Featuring impeccable sound and spectacular settings unique to this island nation, the performance film reflects both the everyday and traditional life in Taiwan, while showing that jazz is alive and well beyond its birthplace. Interview clips with prominent musicians and scholars are also featured, including with Hsu's mentor, the legendary bassist Cecil McBee, historian Loren Schoenberg, drummer and educator Jerome Jennings, and poet and writer Naomi Extra.

♠About the Band
Formed in 2010, Vincent Hsu & Soy La Ley Afro-Cuban Jazz Band (徐崇育& Soy La Ley古巴爵士樂團)aims to infuse their Taiwanese roots to the practices of jazz and Afro-Cuban music style, leading audiences to experience the unpredictability of jazz improvisation through Afro-Cuban rhythms.
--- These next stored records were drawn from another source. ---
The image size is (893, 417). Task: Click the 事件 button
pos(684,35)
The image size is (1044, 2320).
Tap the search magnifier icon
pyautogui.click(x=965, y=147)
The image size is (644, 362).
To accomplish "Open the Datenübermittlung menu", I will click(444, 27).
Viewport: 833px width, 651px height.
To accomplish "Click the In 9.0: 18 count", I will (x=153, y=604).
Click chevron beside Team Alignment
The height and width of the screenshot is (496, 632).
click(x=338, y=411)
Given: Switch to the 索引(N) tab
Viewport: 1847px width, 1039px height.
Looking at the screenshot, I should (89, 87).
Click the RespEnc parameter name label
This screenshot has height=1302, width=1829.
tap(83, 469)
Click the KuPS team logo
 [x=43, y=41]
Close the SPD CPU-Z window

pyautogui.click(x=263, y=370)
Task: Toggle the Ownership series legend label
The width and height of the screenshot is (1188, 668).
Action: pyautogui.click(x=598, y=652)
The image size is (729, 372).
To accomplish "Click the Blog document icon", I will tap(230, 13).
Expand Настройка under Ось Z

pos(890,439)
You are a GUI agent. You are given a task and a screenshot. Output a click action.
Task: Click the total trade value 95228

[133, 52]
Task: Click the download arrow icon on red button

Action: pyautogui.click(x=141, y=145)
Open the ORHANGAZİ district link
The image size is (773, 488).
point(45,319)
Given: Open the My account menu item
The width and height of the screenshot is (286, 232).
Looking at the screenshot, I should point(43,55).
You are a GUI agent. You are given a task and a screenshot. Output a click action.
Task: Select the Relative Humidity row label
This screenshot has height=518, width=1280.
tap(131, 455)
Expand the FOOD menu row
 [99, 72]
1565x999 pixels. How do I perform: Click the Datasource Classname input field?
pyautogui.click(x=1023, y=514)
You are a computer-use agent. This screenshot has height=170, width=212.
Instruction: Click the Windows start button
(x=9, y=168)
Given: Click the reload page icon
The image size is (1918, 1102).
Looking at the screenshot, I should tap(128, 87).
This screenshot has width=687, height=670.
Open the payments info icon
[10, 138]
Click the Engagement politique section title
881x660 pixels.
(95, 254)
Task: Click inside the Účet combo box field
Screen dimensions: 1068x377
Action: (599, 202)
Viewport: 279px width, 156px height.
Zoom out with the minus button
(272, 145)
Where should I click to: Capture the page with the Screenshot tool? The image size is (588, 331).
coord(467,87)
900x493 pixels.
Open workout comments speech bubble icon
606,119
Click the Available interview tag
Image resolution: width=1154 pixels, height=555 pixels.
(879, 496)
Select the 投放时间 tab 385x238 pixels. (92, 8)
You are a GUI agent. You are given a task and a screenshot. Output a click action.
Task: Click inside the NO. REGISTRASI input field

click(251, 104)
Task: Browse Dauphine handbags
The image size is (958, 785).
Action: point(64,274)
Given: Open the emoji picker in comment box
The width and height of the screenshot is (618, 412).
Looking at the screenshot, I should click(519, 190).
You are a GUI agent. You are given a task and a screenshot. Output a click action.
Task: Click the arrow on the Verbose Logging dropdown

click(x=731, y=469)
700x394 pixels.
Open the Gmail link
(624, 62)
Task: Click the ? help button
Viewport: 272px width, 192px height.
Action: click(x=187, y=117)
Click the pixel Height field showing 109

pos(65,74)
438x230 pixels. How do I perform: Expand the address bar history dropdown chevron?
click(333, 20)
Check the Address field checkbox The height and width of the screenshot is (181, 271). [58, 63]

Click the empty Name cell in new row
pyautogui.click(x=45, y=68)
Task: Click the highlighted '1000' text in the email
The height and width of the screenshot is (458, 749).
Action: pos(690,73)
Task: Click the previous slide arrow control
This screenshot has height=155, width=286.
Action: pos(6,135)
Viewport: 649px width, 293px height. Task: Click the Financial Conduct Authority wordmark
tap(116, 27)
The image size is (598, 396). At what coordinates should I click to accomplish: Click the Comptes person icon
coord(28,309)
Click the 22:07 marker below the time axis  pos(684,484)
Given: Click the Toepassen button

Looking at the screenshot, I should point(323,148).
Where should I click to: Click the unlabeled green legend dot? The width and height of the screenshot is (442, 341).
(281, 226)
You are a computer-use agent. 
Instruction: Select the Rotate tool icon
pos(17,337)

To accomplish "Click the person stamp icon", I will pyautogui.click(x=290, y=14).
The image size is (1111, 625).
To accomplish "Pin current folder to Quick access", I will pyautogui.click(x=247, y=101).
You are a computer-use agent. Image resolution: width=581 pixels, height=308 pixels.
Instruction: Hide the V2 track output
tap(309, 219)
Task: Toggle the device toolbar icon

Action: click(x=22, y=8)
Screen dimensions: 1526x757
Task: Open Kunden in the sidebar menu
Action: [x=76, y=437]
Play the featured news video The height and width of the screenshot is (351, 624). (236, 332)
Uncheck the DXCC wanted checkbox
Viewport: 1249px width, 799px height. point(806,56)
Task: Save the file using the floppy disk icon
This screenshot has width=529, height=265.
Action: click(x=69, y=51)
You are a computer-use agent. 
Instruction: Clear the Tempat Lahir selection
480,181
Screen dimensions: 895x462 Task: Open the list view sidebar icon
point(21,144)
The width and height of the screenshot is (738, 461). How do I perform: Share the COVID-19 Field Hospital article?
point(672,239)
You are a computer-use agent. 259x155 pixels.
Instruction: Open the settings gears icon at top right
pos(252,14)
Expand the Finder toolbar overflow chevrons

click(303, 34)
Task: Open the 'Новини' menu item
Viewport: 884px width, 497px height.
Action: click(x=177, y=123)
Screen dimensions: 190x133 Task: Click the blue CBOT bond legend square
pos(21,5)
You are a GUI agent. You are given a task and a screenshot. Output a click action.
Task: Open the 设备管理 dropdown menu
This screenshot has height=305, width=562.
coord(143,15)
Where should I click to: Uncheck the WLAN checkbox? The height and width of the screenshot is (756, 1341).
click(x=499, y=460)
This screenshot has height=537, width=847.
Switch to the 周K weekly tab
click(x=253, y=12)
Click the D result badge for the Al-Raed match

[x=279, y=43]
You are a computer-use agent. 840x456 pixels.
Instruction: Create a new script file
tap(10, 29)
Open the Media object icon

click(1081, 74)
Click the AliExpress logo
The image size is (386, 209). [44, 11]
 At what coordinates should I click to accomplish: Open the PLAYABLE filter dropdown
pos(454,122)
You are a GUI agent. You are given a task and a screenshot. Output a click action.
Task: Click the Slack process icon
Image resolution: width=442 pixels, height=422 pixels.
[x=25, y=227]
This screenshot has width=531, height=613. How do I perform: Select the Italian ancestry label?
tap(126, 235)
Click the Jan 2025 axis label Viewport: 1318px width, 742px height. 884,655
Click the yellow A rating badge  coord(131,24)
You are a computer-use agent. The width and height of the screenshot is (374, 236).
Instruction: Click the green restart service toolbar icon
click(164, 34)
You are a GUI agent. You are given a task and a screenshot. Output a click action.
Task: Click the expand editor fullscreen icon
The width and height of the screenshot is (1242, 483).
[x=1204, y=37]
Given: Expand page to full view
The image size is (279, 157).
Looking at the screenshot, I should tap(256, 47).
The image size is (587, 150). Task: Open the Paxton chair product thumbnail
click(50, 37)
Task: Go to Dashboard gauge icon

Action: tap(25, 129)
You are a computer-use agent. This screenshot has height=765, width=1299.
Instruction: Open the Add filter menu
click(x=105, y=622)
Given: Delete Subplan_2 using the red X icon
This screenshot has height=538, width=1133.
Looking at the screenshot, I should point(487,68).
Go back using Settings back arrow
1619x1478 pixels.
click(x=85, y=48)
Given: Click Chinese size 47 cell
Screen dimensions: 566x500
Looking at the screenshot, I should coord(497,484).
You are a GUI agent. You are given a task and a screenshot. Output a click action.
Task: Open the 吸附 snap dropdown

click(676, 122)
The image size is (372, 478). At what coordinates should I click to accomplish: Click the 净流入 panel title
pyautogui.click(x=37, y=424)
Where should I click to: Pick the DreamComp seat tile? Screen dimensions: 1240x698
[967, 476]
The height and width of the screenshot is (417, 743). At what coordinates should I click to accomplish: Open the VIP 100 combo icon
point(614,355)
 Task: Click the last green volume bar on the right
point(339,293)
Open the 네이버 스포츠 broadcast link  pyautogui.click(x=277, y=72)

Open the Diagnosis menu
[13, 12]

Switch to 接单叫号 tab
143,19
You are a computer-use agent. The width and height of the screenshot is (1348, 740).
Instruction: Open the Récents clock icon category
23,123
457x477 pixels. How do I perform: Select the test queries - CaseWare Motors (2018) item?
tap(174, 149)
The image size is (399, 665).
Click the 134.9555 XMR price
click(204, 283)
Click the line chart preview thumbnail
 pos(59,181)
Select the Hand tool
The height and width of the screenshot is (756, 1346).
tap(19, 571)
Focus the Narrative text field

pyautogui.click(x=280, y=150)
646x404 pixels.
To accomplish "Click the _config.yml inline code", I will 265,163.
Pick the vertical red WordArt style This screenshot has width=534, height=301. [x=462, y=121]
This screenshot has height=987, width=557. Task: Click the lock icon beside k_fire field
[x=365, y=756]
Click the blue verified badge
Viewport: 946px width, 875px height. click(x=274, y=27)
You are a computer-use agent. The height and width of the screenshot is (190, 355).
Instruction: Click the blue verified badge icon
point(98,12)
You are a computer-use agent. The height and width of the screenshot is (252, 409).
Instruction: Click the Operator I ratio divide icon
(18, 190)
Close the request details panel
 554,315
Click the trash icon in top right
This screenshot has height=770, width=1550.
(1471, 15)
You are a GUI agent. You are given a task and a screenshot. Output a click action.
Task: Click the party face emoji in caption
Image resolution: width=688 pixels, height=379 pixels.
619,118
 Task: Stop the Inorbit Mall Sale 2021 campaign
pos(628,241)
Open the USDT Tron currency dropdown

Their debut album ‘In Our Blood’ was released in June 2018. It won the “Best Jazz Single of the Year” with Vincent Hsu’s composition “Dreamer's Blues” at the 2018 Golden Indie Music Awards, and was also honored with the Global Music Awards' Silver Medal for Outstanding Achievement in 2019.

Vincent Hsu, the founder/bandleader has been touring worldwide, including Madrid International Jazz Festival, Busan Jazz Festival, Taichung Jazz Festival, National Theater & Concert Hall Summer Jazz Festival, and Macau Jazz Festival, among others. Taking the combination of Latin music and jazz as a form of bilingualism, Hsu is an inheritor of the musical lineage that originates in New York’s Spanish Harlem. Three distinct cultures intersect and interweave to shape the sonic character of his band: the singular power of African polyrhythms come together with the fusion of Latin and jazz improvisation in a profusion of Taiwanese compositional elements that give rise to vivid storytelling. Vincent Hsu & Soy La Ley Afro-Cuban Jazz Band have taken the dual vernaculars of Afro-Cuban music and jazz, and left their own musical mark through the creation of an original work that embraces the context of Taiwan’s own soundscape.